Misschien vind ik nog een ontsnappingsroute en ik sta op en ga gewoon staan.
'Bedankt' en sla mijn armen over elkaar heen. Jonathan zucht.
'Ga maar voor, ik volg wel' glimlach ik en hij doet het ook nog, nu ik achter hem loop zie ik mijn cilinder in zijn achterzak. Dat gaat hij merken als ik hem pak, hij is ook een shaduwjager, met demonen bloed. Ik moet op de een of andere manier een berichtje naar de andere krijgen.
'Dit is de keuken, ik zal staks een ontbijtje voor je maken, of wil je nu wat eten?' Vraagt hij mij ookal ben ik erg afwezig aangezien ik een wegsluip route wil vinden.
'Maakt niet uit' en zie uit mijn ooghoek een mobieltje liggen op het aanrecht naast het koffiezet apparaat. En niet eens zover buiten mijn handbereik.

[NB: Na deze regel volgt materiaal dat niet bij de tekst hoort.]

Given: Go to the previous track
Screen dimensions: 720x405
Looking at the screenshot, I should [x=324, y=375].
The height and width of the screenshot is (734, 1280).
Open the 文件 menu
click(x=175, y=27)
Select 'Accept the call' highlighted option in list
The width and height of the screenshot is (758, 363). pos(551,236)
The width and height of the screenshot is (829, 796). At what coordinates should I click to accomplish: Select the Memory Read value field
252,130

'Goed, deze kant op' en hij loopt een deur door en ik grijp mijn kans en pak snel het mobieltje, stop hem tussen mijn broekriem en doe mijn shirt eroverheen. Vervolgens loop ik vlot weer achter hem aan, want anders merkt hij dat er iets is.
'Van wie is dit schilderij?' Vraag ik ookal weet ik wel dat het een van Gogh is.

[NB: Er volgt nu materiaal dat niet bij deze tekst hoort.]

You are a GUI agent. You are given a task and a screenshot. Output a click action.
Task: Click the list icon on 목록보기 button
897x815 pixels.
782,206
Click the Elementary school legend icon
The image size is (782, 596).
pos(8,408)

'Dat je dat niet weet Clarissa Morgenstern, ik ben teleurgesteld' en hij kijkt mij aan.
'Ik heb denk ik een te harde klap op mijn hoofd gehad van jou' probeer ik mijzelf eruit te werken.

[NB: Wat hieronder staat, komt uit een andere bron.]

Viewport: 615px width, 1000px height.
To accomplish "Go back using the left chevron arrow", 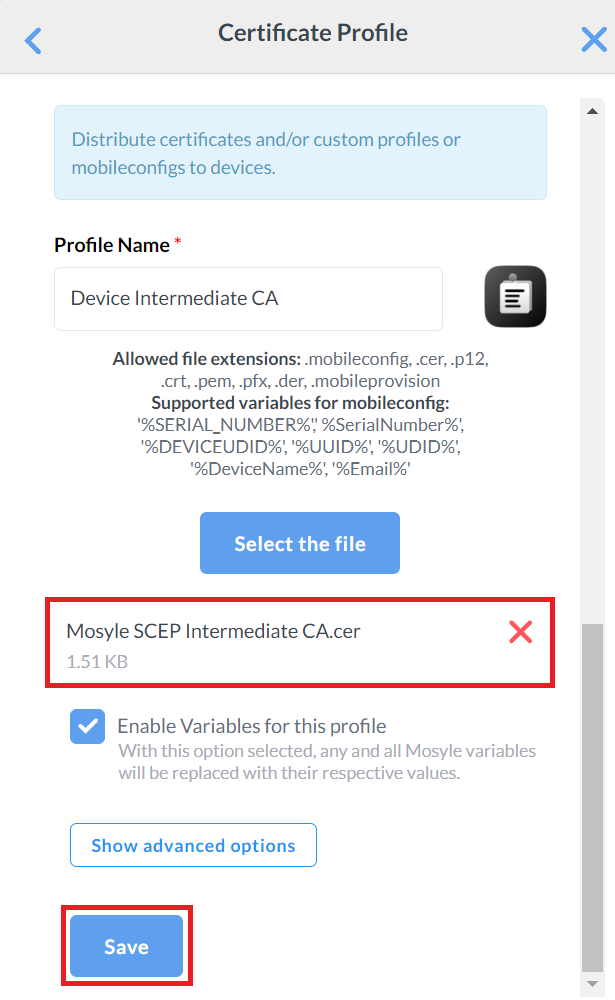I will click(34, 41).
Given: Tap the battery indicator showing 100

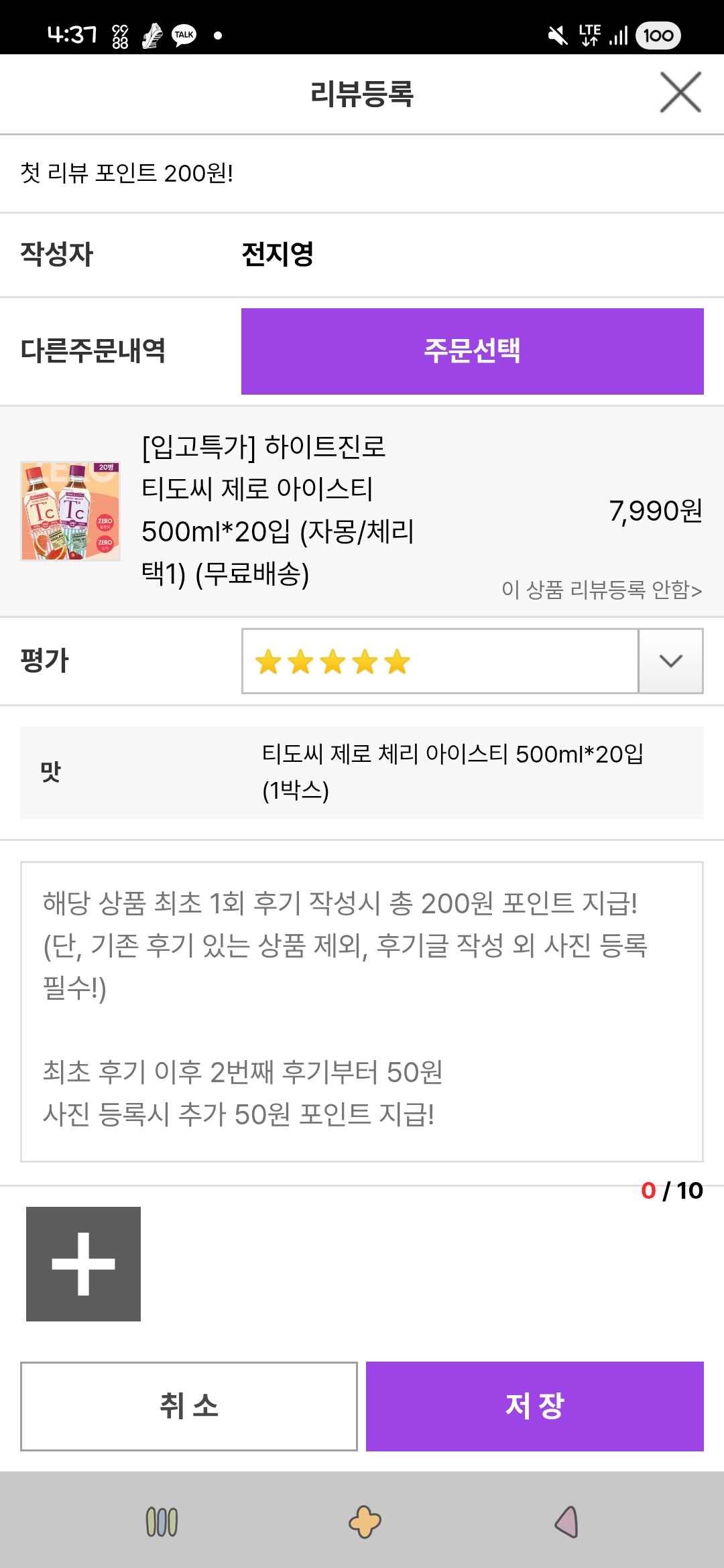Looking at the screenshot, I should click(x=658, y=35).
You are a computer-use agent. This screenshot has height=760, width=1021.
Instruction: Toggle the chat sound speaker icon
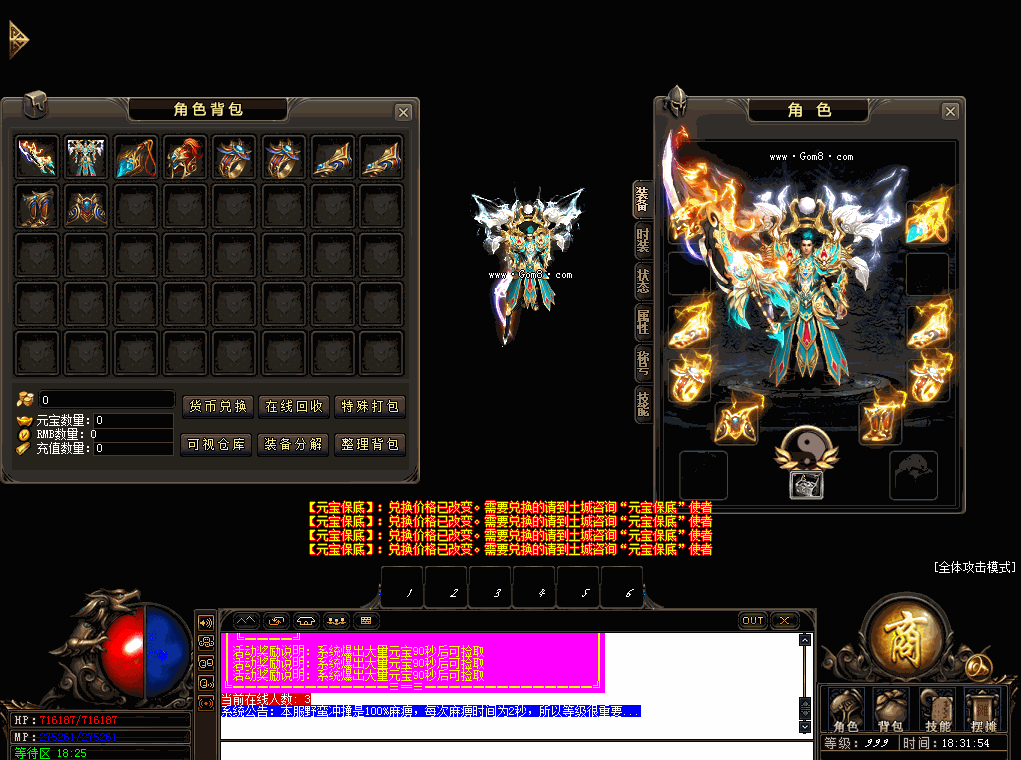coord(206,622)
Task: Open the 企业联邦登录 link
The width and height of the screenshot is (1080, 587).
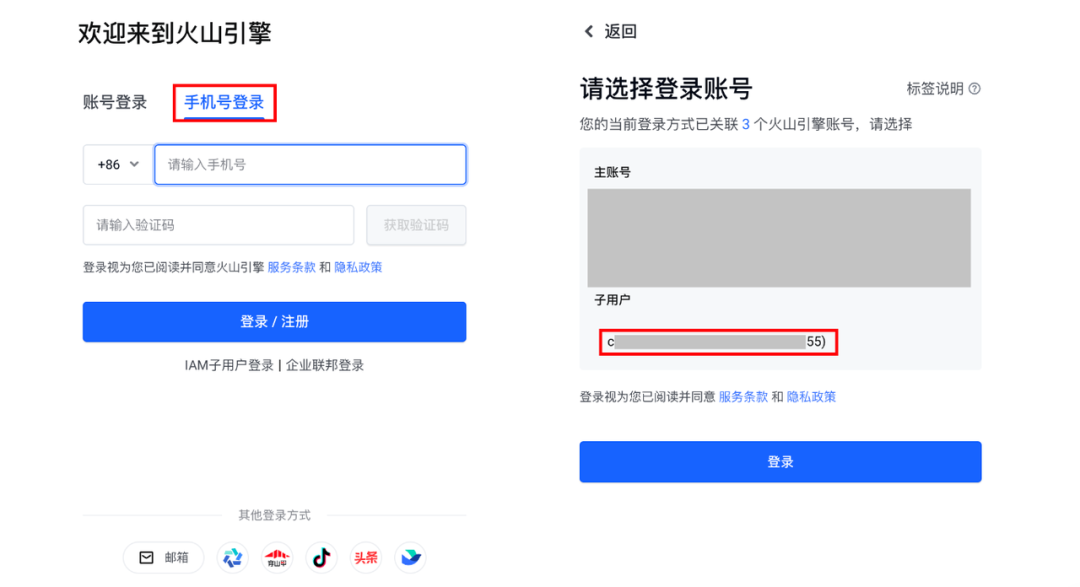Action: click(x=325, y=365)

'Het is een van Gogh, je mag hem een andere keer wel beter gaan bekijken, we doen nu de rondleiding, dan ontbijt en daarna mag je wat leuks voor jezelf doen'
'Ik voel me bijna weer alsof ik op de kleuterschool ben' mompel ik.
'Wat?' En hij kijkt mij aan.
'Niks' glimlach ik.
'Goed, dit is mijn kamer, de kamer van mijn moeder, hier is nog is een kamer voor jou'
'Voor mij?' Vraag ik verbaasd en ik stik bijna in mijn eigen woorden van verbazing.
'Ja, vanaf nu slaap je hier'
'Dus ik ben je gevangene' constateer ik.
'Noem het eerder een familiereünie'
'Wij zijn geen familie... en wie is die moeder van je?' Vraag ik verbaasd.
'Ik zal me even voorstellen' hoor ik een vrouwen stem die mij de rillingen geeft.
'Ik ben Lilith' en ze steekt haar hand uit. Ik neem hem behoedzaam aan en bekijk de vrouw van top tot teen. Ze heeft prachtig zwart lang haar, maar dat van Izzy en Alec is mooier. Ze draagt een zwarte glitter jurk, volle make-up, ze is van zichzelf al lang, maar ze draagt laarzen met hakken die haar nog is een stuk groter maken.
'Clary' zegt ik na een korte stilte, ze glimlacht en laat mijn hand los.
'Laat haar de rest van het huis nog maar even zien en dan ga ik vast iets te eten maken' commandeert ze Jonathan als het ware, hij knikt.
'Ja moeder, dat zal ik doen' en we willen verder lopen, maar ze houdt mij tegen.
'Wat zou je willen eten?'
'Eh.. tosti?' Bedenk ik maar even snel.
'Is goed, tot straks' en haar hand gaat door mijn haar heen. Jonathan die staat intussen een stukje verder op mij te wachten en ik snel achter hem aan.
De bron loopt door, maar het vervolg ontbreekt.